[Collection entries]
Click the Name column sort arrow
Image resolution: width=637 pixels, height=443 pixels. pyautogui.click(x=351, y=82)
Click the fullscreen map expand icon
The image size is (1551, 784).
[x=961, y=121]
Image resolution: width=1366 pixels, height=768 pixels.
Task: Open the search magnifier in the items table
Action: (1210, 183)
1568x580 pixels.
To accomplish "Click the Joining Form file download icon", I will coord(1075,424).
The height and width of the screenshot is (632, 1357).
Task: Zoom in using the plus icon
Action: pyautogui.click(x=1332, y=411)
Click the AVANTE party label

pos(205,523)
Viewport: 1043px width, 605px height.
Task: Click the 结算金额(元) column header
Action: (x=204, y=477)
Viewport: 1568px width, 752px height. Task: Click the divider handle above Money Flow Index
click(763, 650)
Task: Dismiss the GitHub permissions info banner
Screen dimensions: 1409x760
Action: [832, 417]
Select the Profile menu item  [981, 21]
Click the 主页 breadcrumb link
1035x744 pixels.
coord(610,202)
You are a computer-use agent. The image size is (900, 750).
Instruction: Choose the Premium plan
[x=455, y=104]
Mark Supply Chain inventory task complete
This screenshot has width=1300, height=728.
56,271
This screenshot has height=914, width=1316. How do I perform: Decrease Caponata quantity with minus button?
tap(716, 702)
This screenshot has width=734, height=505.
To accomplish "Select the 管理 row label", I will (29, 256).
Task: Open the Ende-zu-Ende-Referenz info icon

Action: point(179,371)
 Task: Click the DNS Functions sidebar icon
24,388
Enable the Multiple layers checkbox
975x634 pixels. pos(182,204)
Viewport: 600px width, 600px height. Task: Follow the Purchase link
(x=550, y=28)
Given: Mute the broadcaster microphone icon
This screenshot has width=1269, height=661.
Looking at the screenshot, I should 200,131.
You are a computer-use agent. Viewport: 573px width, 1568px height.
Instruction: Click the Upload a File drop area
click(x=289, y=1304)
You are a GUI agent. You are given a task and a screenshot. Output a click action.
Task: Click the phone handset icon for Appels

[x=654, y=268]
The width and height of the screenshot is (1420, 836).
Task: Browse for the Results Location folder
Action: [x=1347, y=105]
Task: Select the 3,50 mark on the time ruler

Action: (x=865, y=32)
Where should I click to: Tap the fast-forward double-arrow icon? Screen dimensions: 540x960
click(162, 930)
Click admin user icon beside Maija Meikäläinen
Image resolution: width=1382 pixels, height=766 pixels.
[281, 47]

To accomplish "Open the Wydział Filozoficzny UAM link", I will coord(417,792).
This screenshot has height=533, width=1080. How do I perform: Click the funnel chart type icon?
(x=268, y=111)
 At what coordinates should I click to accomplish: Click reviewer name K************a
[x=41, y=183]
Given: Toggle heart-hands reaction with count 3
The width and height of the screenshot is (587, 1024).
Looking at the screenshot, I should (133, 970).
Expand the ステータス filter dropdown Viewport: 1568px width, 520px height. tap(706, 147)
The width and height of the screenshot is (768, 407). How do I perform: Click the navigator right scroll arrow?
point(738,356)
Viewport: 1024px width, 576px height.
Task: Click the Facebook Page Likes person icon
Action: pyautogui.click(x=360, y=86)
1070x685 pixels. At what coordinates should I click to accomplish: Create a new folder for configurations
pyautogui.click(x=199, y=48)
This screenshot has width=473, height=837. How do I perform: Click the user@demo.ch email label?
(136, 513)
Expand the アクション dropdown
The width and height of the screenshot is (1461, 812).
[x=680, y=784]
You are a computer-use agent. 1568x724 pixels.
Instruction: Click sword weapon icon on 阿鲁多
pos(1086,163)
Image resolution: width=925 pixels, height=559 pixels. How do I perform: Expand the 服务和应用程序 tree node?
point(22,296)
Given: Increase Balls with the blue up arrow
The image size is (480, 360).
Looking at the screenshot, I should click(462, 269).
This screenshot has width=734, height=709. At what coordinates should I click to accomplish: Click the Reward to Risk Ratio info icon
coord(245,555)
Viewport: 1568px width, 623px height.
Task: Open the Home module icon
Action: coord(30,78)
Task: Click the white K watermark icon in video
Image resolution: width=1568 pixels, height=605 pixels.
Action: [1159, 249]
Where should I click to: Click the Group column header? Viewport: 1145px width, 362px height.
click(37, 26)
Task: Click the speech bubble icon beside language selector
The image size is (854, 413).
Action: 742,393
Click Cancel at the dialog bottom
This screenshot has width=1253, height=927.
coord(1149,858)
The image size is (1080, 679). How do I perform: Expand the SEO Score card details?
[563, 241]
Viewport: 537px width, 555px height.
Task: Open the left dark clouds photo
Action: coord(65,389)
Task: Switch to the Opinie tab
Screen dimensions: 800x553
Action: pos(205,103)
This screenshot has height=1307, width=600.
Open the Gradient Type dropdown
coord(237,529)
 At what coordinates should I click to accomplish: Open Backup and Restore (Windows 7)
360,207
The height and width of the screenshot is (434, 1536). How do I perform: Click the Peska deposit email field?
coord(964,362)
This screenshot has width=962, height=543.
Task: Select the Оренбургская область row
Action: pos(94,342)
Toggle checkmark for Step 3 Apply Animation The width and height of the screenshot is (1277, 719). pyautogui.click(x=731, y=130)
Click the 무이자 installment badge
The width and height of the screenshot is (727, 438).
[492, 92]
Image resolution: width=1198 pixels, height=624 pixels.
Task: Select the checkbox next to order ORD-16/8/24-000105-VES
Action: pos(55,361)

**Work instruction:**
Out of the entries above, write out only the lines between the line holding "Instruction: Click sword weapon icon on 阿鲁多" and the line holding "Click the 무이자 installment badge", inclusive, each exactly as given.

**Reply to the exercise:**
Instruction: Click sword weapon icon on 阿鲁多
pos(1086,163)
Image resolution: width=925 pixels, height=559 pixels. How do I perform: Expand the 服务和应用程序 tree node?
point(22,296)
Given: Increase Balls with the blue up arrow
The image size is (480, 360).
Looking at the screenshot, I should click(462, 269).
This screenshot has width=734, height=709. At what coordinates should I click to accomplish: Click the Reward to Risk Ratio info icon
coord(245,555)
Viewport: 1568px width, 623px height.
Task: Open the Home module icon
Action: coord(30,78)
Task: Click the white K watermark icon in video
Image resolution: width=1568 pixels, height=605 pixels.
Action: [1159, 249]
Where should I click to: Click the Group column header? Viewport: 1145px width, 362px height.
click(37, 26)
Task: Click the speech bubble icon beside language selector
The image size is (854, 413).
Action: 742,393
Click Cancel at the dialog bottom
This screenshot has width=1253, height=927.
coord(1149,858)
The image size is (1080, 679). How do I perform: Expand the SEO Score card details?
[563, 241]
Viewport: 537px width, 555px height.
Task: Open the left dark clouds photo
Action: coord(65,389)
Task: Switch to the Opinie tab
Screen dimensions: 800x553
Action: pos(205,103)
This screenshot has height=1307, width=600.
Open the Gradient Type dropdown
coord(237,529)
 At what coordinates should I click to accomplish: Open Backup and Restore (Windows 7)
360,207
The height and width of the screenshot is (434, 1536). How do I perform: Click the Peska deposit email field?
coord(964,362)
This screenshot has width=962, height=543.
Task: Select the Оренбургская область row
Action: pos(94,342)
Toggle checkmark for Step 3 Apply Animation The width and height of the screenshot is (1277, 719). pyautogui.click(x=731, y=130)
Click the 무이자 installment badge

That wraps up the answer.